#### [Exercise aim]
Copy each line from the records below in which the word "logo" is found.

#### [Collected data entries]
▶

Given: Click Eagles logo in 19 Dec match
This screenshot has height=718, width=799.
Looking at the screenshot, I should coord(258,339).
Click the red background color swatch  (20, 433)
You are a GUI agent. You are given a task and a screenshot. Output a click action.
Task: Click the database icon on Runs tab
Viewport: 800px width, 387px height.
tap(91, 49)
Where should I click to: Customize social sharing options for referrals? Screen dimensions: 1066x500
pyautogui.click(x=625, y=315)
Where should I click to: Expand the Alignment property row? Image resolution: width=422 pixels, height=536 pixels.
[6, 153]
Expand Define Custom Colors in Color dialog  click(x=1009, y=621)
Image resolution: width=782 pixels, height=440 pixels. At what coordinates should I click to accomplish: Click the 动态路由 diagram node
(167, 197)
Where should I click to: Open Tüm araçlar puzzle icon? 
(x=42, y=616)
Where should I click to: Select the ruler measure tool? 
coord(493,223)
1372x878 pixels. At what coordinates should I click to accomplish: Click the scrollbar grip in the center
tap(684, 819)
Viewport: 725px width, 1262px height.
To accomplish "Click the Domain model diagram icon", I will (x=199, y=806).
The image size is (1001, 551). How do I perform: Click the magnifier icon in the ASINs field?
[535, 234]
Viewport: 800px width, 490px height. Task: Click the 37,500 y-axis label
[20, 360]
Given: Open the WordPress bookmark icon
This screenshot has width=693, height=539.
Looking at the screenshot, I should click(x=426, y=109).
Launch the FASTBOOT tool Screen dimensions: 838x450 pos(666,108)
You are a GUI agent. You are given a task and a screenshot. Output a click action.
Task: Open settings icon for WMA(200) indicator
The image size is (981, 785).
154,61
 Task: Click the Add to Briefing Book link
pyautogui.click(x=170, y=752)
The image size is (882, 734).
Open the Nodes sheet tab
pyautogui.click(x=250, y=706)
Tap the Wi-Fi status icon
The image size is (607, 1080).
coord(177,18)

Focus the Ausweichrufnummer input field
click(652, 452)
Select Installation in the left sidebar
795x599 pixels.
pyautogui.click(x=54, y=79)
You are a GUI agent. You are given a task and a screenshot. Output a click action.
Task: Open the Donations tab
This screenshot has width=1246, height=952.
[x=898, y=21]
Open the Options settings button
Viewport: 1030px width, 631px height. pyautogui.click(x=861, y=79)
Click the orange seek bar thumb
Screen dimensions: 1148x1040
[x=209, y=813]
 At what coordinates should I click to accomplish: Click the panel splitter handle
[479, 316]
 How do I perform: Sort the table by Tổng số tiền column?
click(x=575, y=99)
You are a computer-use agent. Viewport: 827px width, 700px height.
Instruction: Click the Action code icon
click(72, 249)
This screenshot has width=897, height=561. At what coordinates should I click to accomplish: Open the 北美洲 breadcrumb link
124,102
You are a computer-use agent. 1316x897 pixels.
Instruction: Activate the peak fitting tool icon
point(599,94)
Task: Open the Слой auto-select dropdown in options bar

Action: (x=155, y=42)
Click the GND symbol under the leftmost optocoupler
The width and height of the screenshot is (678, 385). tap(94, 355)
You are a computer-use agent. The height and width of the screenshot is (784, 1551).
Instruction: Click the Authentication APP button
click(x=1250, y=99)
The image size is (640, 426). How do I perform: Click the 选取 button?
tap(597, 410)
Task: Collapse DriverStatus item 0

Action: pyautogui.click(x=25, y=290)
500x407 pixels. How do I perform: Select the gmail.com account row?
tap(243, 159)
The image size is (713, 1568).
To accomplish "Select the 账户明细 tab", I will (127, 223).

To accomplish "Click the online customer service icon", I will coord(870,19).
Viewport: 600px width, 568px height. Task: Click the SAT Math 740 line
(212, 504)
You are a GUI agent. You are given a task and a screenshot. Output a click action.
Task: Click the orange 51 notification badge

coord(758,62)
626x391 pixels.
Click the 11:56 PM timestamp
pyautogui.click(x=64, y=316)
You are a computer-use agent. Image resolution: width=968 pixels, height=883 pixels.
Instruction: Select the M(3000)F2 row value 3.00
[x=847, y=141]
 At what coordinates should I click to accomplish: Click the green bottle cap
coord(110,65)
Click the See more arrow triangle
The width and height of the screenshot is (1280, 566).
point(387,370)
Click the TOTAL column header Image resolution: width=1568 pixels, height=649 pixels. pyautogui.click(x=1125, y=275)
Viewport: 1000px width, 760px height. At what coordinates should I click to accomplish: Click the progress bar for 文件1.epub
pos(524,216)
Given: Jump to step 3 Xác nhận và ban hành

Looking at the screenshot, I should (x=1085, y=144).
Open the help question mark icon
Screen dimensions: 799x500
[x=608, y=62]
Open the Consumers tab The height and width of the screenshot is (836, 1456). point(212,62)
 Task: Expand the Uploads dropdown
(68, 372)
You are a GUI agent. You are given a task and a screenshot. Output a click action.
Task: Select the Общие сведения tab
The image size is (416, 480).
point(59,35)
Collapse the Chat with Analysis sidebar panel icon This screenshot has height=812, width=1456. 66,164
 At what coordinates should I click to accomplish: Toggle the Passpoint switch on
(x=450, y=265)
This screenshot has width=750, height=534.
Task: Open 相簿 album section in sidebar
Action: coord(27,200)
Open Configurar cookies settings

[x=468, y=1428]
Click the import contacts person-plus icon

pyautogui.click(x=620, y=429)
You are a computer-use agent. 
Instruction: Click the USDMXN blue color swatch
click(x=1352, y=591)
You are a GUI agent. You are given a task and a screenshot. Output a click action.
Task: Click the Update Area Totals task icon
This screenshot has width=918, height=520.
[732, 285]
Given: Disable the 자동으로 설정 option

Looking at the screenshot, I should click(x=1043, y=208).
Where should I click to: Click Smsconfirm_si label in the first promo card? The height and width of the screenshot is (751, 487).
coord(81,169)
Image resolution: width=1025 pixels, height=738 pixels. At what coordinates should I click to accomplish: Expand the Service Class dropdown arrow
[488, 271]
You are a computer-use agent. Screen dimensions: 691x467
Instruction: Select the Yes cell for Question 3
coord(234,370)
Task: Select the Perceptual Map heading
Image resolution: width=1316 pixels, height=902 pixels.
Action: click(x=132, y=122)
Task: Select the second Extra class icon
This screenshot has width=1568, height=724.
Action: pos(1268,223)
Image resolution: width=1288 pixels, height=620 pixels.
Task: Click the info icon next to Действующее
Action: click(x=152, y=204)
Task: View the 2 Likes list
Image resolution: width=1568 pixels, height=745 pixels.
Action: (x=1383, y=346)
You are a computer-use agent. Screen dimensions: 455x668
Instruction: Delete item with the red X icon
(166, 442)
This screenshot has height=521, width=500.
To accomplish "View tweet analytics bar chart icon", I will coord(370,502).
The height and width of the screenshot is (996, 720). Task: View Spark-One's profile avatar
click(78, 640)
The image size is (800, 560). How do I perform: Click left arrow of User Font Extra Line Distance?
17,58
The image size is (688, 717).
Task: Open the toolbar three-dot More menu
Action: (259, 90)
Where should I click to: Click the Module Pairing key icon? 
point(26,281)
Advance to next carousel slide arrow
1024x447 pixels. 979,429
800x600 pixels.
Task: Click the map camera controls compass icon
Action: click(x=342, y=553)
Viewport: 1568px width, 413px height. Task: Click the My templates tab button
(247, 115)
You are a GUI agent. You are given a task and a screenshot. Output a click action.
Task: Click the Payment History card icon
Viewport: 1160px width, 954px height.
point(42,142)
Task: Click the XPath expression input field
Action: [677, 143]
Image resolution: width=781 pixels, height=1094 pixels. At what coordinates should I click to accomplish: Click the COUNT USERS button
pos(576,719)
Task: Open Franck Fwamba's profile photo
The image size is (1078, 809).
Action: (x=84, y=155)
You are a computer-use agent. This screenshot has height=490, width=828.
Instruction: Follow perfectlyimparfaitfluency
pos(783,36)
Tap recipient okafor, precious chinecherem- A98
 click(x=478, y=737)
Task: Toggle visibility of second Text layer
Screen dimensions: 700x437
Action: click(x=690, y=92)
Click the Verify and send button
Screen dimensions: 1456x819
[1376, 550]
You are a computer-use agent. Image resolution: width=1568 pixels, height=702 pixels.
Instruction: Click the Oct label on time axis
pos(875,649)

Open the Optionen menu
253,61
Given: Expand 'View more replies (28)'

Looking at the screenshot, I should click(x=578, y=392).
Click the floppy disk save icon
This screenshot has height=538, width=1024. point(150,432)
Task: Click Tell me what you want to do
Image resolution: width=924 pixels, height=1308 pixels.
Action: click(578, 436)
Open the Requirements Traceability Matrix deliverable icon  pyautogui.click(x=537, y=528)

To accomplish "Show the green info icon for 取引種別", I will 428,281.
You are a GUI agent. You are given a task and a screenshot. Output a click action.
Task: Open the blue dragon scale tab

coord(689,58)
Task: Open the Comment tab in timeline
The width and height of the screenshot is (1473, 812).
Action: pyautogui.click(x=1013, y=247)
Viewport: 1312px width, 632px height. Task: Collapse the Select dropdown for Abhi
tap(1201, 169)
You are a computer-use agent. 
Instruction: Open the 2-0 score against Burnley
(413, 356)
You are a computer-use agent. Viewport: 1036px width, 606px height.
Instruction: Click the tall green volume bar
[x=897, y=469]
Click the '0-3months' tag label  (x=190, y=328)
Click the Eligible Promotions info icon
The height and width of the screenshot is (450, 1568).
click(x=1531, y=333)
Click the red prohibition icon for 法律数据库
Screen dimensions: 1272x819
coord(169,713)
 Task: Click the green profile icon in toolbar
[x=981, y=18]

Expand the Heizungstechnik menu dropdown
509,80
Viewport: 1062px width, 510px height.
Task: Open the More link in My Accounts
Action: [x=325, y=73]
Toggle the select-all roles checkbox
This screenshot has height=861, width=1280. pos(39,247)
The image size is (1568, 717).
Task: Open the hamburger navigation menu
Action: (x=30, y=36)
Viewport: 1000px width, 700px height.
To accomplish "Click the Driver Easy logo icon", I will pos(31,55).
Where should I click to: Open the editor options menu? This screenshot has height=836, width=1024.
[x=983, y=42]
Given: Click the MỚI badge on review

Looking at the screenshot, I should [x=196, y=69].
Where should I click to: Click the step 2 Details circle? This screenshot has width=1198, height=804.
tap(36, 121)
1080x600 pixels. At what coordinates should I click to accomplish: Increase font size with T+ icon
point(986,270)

◀

#### [Written answer]
Given: Click Eagles logo in 19 Dec match
To accomplish "Click the Driver Easy logo icon", I will pos(31,55).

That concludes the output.